Il ruolo di Dejan Kulusevski alla Juventus potrebbe cambiare. Il giovane fantasista svedese, classe 2000, ha segnato il suo primo gol con la maglia della Svezia giocando da seconda punta. Una novità per l'ex Parma che invece con Pirlo sta agendo prevalentemente da esterno di centrocampo. Solo in un'occasione, l'allenatore bianconero, ha deciso di schierarlo dal primo minuto come partner offensivo di Cristiano Ronaldo nella prima sfida di campionato contro la Sampdoria.

Un ‘nuovo Dybala' alla Juventus, un doppione o forse un vero e proprio sostituito dell'argentino in quella posizione di campo. Sta di fatto che lo svedese come seconda punta, potrebbe rappresentare per Pirlo una validissima opportunità. A gara in corso, dal primo minuto o da subentrato, Kulusevski potrà sfruttare al meglio la sua enorme tecnica individuale al fianco dello stesso Cristiano Ronaldo. Probabilmente, proprio come accennato dal Ct svedese, nella posizione di esterno di centrocampo l'ex Parma potrebbe rischiare di abbassarsi e addossarsi compiti difensivi che non gli competono. In questo modo invece, agirebbe solo ed esclusivamente nel reparto offensivo.

Juventus, il nuovo ruolo di Kulusevski

Nel 4-4-2 della Juventus, a questo punto, potrebbe trovar posto anche Kulusevski al fianco di Cristiano Ronaldo in attacco. Lo svedese, che ha brillato in Nations League, è pronto a candidarsi in quel ruolo che a rigor di logica dovrebbe appartenere a Paulo Dybala. Il momento della Joya però non sta aiutando l'ex Palermo che oltre a Morata, ora potrebbe fare i conti anche con Kulusevski. Pirlo lo vede come esterno destro con libertà di accentrarsi con il mancino, ma studiando la sfida della Svezia, si nota come il classe 2000 si senta molto più a suo agio godendo di quella libertà che solo da seconda punta può ottenere. Certo, con Cristiano Ronaldo di fianco, Kulusevski non potrà essere proprio liberissimo di fare ciò che vuole.
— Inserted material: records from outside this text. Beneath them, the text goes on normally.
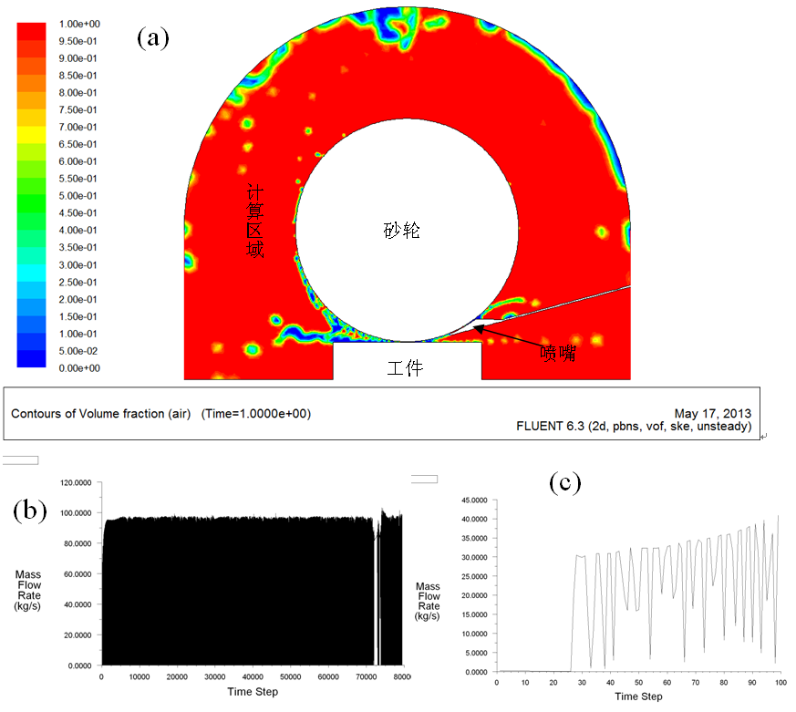
Task: Click the Time Step axis title under chart (b)
Action: tap(251, 692)
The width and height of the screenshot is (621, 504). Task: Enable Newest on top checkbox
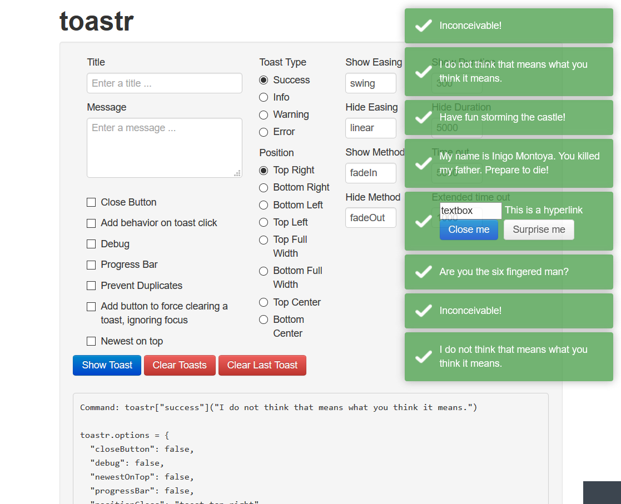91,341
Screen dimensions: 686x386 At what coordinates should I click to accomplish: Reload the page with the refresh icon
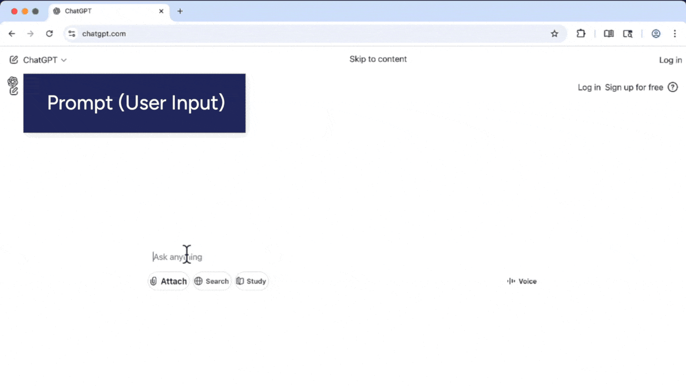pyautogui.click(x=49, y=33)
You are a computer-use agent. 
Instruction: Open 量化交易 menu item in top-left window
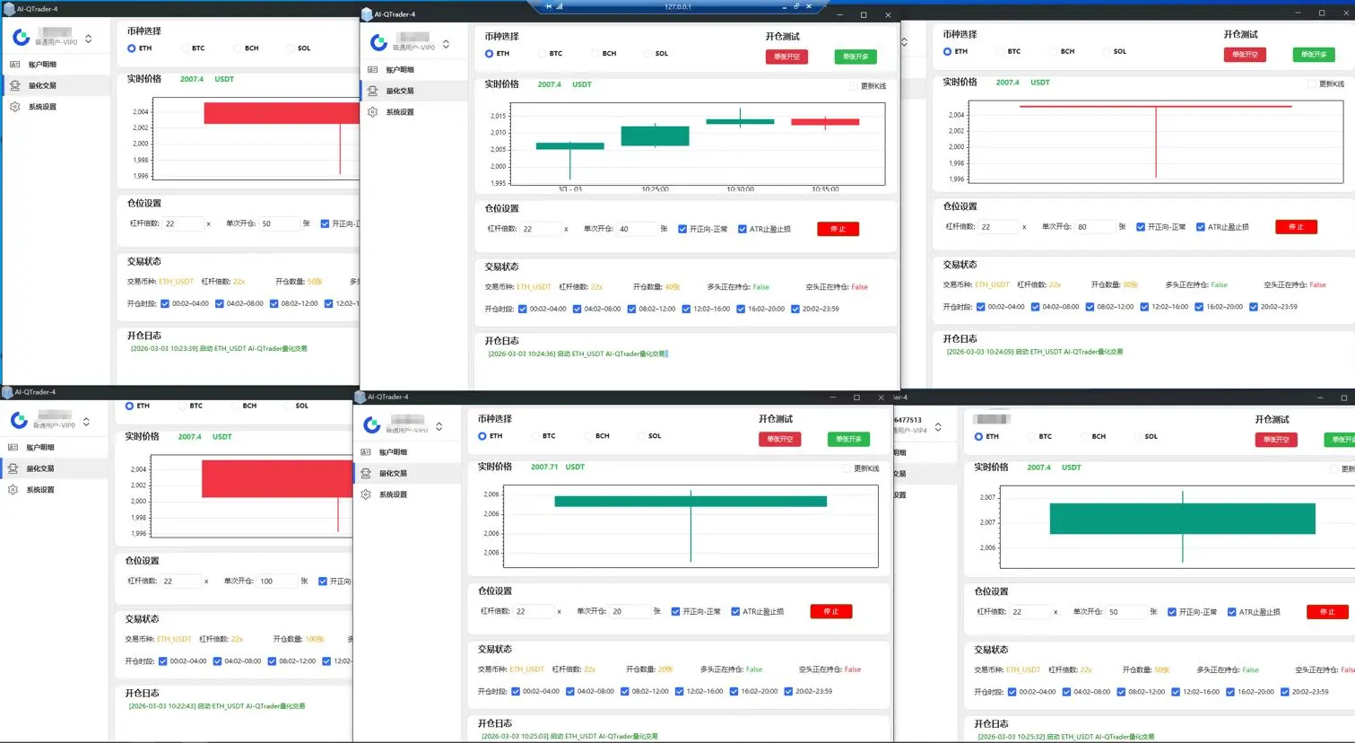[42, 85]
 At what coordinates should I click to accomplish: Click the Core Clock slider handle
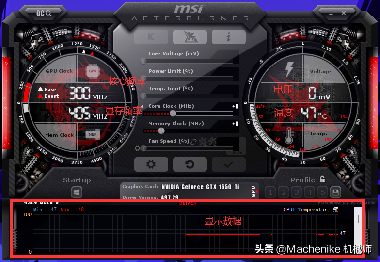pos(173,113)
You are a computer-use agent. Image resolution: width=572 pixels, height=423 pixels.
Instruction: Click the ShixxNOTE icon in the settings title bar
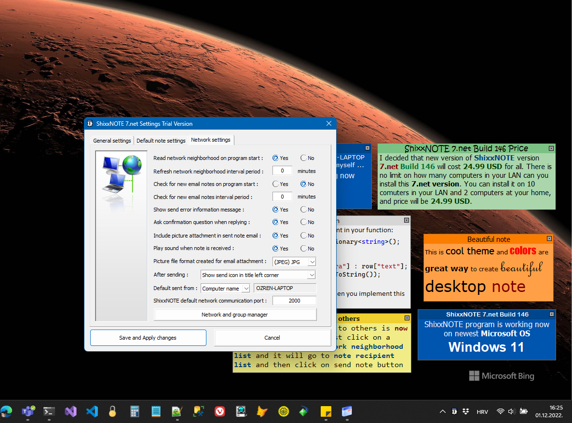90,123
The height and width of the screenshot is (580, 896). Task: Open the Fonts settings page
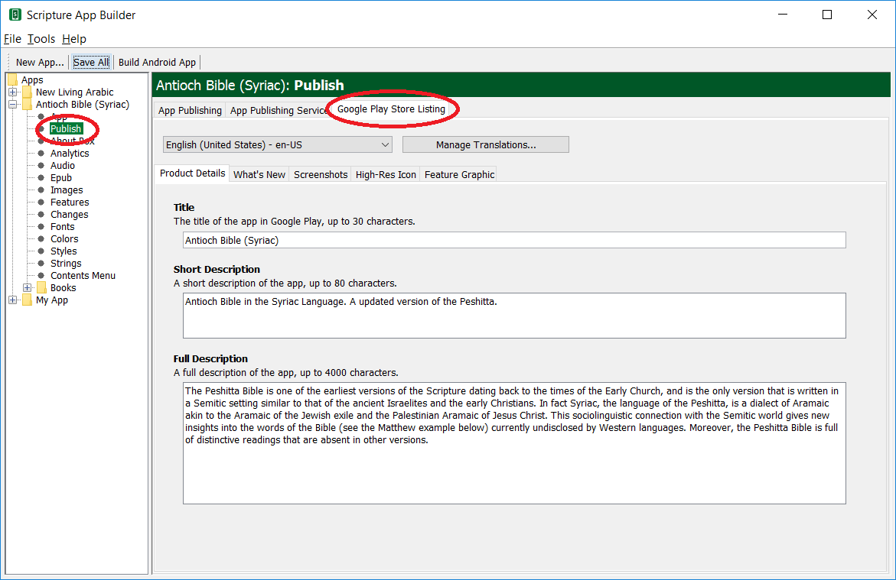[x=62, y=227]
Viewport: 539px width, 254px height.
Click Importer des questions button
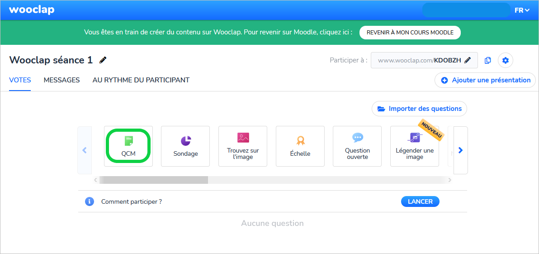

Lo sa bene Alvaro Morata, che pare aver trovato un'intesa perfetta proprio con il portoghese. I due dialogano spesso a due tocchi con lo spagnolo che manda in gol CR7 e viceversa. Questo potrebbe essere un aspetto a sfavore di Kulusevski che invece è molto più abituato a saltare l'uomo, dribblare e tenere palla. Pirlo avrà il compito di limare questo aspetto e magari provarlo gradualmente in quella posizione da seconda punta. La concorrenza però sarà tanta, il tempo sempre di meno e le partite importanti e decisive sempre di più per poter sperimentare con calma nuove soluzioni nella sua nuova Juventus.